About this exercise — The lines that make up this material should each be returned exactly.
━━ Extracted data ━━
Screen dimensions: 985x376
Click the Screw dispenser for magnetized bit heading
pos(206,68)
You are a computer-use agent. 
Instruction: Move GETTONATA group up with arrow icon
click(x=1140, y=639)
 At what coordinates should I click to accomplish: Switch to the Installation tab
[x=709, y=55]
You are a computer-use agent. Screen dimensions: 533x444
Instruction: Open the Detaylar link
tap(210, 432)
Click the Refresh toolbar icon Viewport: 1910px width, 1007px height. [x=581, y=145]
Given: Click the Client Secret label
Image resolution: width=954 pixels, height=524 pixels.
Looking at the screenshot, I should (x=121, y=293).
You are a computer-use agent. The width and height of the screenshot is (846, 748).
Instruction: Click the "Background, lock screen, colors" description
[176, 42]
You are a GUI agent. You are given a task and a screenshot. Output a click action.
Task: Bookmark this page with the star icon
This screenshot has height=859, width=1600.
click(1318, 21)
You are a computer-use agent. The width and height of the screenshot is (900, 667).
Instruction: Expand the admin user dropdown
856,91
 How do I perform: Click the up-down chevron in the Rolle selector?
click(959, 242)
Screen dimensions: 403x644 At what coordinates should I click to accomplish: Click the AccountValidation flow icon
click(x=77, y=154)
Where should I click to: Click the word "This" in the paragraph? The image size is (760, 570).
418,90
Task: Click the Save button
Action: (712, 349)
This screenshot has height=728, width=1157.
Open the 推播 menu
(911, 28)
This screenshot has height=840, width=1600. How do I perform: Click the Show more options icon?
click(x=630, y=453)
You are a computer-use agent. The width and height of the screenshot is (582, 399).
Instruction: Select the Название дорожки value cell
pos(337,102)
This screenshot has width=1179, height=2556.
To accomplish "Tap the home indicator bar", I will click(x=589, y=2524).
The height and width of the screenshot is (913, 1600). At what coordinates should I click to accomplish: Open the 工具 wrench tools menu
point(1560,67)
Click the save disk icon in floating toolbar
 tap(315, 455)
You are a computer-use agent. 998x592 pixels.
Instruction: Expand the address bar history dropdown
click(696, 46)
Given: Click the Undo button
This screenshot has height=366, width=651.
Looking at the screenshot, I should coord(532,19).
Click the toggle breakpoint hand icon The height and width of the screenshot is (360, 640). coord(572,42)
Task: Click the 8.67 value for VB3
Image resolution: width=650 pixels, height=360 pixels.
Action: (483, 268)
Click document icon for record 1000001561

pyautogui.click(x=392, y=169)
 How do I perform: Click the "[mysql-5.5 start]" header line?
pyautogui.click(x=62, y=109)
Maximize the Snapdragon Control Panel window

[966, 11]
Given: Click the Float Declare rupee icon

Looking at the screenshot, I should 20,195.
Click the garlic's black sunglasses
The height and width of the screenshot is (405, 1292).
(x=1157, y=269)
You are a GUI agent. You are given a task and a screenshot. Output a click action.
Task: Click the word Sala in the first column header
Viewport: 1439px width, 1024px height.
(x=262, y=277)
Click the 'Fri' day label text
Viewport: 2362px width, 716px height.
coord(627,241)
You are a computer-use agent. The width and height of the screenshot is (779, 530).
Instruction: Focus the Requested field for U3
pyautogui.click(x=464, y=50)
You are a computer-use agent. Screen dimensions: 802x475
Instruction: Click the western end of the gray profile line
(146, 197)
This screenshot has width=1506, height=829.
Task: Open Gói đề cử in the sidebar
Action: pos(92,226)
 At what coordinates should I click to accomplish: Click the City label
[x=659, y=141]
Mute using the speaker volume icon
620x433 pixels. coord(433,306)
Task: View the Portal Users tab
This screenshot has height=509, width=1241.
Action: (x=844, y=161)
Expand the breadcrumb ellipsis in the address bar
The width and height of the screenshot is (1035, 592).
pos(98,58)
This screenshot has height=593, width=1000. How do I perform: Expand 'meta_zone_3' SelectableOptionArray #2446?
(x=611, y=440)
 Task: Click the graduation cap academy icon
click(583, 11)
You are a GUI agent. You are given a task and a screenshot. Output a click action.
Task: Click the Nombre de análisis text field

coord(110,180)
━━━
Result of the exercise —
Screen dimensions: 985x376
Click the Screw dispenser for magnetized bit heading
pos(206,68)
You are a computer-use agent. 
Instruction: Move GETTONATA group up with arrow icon
click(x=1140, y=639)
 At what coordinates should I click to accomplish: Switch to the Installation tab
[x=709, y=55]
You are a computer-use agent. Screen dimensions: 533x444
Instruction: Open the Detaylar link
tap(210, 432)
Click the Refresh toolbar icon Viewport: 1910px width, 1007px height. [x=581, y=145]
Given: Click the Client Secret label
Image resolution: width=954 pixels, height=524 pixels.
Looking at the screenshot, I should (x=121, y=293).
You are a computer-use agent. The width and height of the screenshot is (846, 748).
Instruction: Click the "Background, lock screen, colors" description
[176, 42]
You are a GUI agent. You are given a task and a screenshot. Output a click action.
Task: Bookmark this page with the star icon
This screenshot has height=859, width=1600.
click(1318, 21)
You are a computer-use agent. The width and height of the screenshot is (900, 667).
Instruction: Expand the admin user dropdown
856,91
 How do I perform: Click the up-down chevron in the Rolle selector?
click(959, 242)
Screen dimensions: 403x644 At what coordinates should I click to accomplish: Click the AccountValidation flow icon
click(x=77, y=154)
Where should I click to: Click the word "This" in the paragraph? The image size is (760, 570).
418,90
Task: Click the Save button
Action: (712, 349)
This screenshot has height=728, width=1157.
Open the 推播 menu
(911, 28)
This screenshot has height=840, width=1600. How do I perform: Click the Show more options icon?
click(x=630, y=453)
You are a computer-use agent. The width and height of the screenshot is (582, 399).
Instruction: Select the Название дорожки value cell
pos(337,102)
This screenshot has width=1179, height=2556.
To accomplish "Tap the home indicator bar", I will click(x=589, y=2524).
The height and width of the screenshot is (913, 1600). At what coordinates should I click to accomplish: Open the 工具 wrench tools menu
point(1560,67)
Click the save disk icon in floating toolbar
 tap(315, 455)
You are a computer-use agent. 998x592 pixels.
Instruction: Expand the address bar history dropdown
click(696, 46)
Given: Click the Undo button
This screenshot has height=366, width=651.
Looking at the screenshot, I should coord(532,19).
Click the toggle breakpoint hand icon The height and width of the screenshot is (360, 640). coord(572,42)
Task: Click the 8.67 value for VB3
Image resolution: width=650 pixels, height=360 pixels.
Action: (483, 268)
Click document icon for record 1000001561

pyautogui.click(x=392, y=169)
 How do I perform: Click the "[mysql-5.5 start]" header line?
pyautogui.click(x=62, y=109)
Maximize the Snapdragon Control Panel window

[966, 11]
Given: Click the Float Declare rupee icon

Looking at the screenshot, I should 20,195.
Click the garlic's black sunglasses
The height and width of the screenshot is (405, 1292).
(x=1157, y=269)
You are a GUI agent. You are given a task and a screenshot. Output a click action.
Task: Click the word Sala in the first column header
Viewport: 1439px width, 1024px height.
(x=262, y=277)
Click the 'Fri' day label text
Viewport: 2362px width, 716px height.
coord(627,241)
You are a computer-use agent. The width and height of the screenshot is (779, 530).
Instruction: Focus the Requested field for U3
pyautogui.click(x=464, y=50)
You are a computer-use agent. Screen dimensions: 802x475
Instruction: Click the western end of the gray profile line
(146, 197)
This screenshot has width=1506, height=829.
Task: Open Gói đề cử in the sidebar
Action: pos(92,226)
 At what coordinates should I click to accomplish: Click the City label
[x=659, y=141]
Mute using the speaker volume icon
620x433 pixels. coord(433,306)
Task: View the Portal Users tab
This screenshot has height=509, width=1241.
Action: (x=844, y=161)
Expand the breadcrumb ellipsis in the address bar
The width and height of the screenshot is (1035, 592).
pos(98,58)
This screenshot has height=593, width=1000. How do I perform: Expand 'meta_zone_3' SelectableOptionArray #2446?
(x=611, y=440)
 Task: Click the graduation cap academy icon
click(583, 11)
You are a GUI agent. You are given a task and a screenshot. Output a click action.
Task: Click the Nombre de análisis text field

coord(110,180)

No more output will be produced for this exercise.